DATA IN THIS EXERCISE:
----

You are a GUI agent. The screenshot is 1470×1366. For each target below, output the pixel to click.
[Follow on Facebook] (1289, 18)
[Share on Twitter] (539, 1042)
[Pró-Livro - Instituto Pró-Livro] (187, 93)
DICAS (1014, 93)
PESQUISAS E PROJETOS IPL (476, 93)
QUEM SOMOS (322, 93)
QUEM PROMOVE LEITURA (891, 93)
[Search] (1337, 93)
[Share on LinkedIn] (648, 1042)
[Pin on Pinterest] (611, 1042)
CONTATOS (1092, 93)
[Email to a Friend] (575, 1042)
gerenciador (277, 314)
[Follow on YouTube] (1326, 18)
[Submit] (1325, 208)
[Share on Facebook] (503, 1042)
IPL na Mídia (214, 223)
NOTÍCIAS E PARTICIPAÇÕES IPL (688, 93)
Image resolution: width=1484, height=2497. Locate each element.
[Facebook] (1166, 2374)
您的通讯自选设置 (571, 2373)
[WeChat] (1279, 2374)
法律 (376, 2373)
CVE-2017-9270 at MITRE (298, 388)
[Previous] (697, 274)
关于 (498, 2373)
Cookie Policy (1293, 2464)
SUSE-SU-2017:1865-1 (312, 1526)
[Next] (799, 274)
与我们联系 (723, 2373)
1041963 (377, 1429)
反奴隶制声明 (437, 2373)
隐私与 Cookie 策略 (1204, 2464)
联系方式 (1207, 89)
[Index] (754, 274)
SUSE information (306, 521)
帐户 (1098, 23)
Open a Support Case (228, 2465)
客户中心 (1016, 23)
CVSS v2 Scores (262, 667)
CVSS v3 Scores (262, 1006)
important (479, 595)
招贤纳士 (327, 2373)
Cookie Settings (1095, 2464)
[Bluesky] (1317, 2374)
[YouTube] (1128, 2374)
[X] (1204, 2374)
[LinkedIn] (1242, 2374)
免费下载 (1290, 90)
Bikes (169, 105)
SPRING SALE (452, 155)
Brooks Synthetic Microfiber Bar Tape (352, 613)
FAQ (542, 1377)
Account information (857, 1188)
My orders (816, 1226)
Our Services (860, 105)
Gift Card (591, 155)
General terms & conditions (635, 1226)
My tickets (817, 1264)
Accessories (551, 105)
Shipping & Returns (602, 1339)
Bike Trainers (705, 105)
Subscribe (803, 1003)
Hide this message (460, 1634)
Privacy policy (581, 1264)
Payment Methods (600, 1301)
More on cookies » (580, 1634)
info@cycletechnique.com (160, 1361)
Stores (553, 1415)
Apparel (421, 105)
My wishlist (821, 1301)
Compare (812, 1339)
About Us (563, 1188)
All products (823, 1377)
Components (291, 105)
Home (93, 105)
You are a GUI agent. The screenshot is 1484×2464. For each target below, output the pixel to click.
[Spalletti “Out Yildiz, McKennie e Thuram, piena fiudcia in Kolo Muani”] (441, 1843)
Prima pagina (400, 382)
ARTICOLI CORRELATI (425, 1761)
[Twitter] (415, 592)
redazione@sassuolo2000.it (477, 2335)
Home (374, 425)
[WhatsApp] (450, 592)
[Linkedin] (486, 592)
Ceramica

----

WORK REQUIRED: Retype the material in full, character for character.

TASK RESPONSE:
You are a GUI agent. The screenshot is 1470×1366. For each target below, output the pixel to click.
[Follow on Facebook] (1289, 18)
[Share on Twitter] (539, 1042)
[Pró-Livro - Instituto Pró-Livro] (187, 93)
DICAS (1014, 93)
PESQUISAS E PROJETOS IPL (476, 93)
QUEM SOMOS (322, 93)
QUEM PROMOVE LEITURA (891, 93)
[Search] (1337, 93)
[Share on LinkedIn] (648, 1042)
[Pin on Pinterest] (611, 1042)
CONTATOS (1092, 93)
[Email to a Friend] (575, 1042)
gerenciador (277, 314)
[Follow on YouTube] (1326, 18)
[Submit] (1325, 208)
[Share on Facebook] (503, 1042)
IPL na Mídia (214, 223)
NOTÍCIAS E PARTICIPAÇÕES IPL (688, 93)
Image resolution: width=1484, height=2497. Locate each element.
[Facebook] (1166, 2374)
您的通讯自选设置 (571, 2373)
[WeChat] (1279, 2374)
法律 (376, 2373)
CVE-2017-9270 at MITRE (298, 388)
[Previous] (697, 274)
关于 (498, 2373)
Cookie Policy (1293, 2464)
SUSE-SU-2017:1865-1 (312, 1526)
[Next] (799, 274)
与我们联系 (723, 2373)
1041963 (377, 1429)
反奴隶制声明 (437, 2373)
隐私与 Cookie 策略 (1204, 2464)
联系方式 (1207, 89)
[Index] (754, 274)
SUSE information (306, 521)
帐户 (1098, 23)
Open a Support Case (228, 2465)
客户中心 (1016, 23)
CVSS v2 Scores (262, 667)
CVSS v3 Scores (262, 1006)
important (479, 595)
招贤纳士 (327, 2373)
Cookie Settings (1095, 2464)
[Bluesky] (1317, 2374)
[YouTube] (1128, 2374)
[X] (1204, 2374)
[LinkedIn] (1242, 2374)
免费下载 (1290, 90)
Bikes (169, 105)
SPRING SALE (452, 155)
Brooks Synthetic Microfiber Bar Tape (352, 613)
FAQ (542, 1377)
Account information (857, 1188)
My orders (816, 1226)
Our Services (860, 105)
Gift Card (591, 155)
General terms & conditions (635, 1226)
My tickets (817, 1264)
Accessories (551, 105)
Shipping & Returns (602, 1339)
Bike Trainers (705, 105)
Subscribe (803, 1003)
Hide this message (460, 1634)
Privacy policy (581, 1264)
Payment Methods (600, 1301)
More on cookies » (580, 1634)
info@cycletechnique.com (160, 1361)
Stores (553, 1415)
Apparel (421, 105)
My wishlist (821, 1301)
Compare (812, 1339)
About Us (563, 1188)
All products (823, 1377)
Components (291, 105)
Home (93, 105)
You are a GUI agent. The screenshot is 1484×2464. For each target below, output the pixel to click.
[Spalletti “Out Yildiz, McKennie e Thuram, piena fiudcia in Kolo Muani”] (441, 1843)
Prima pagina (400, 382)
ARTICOLI CORRELATI (425, 1761)
[Twitter] (415, 592)
redazione@sassuolo2000.it (477, 2335)
Home (374, 425)
[WhatsApp] (450, 592)
[Linkedin] (486, 592)
Ceramica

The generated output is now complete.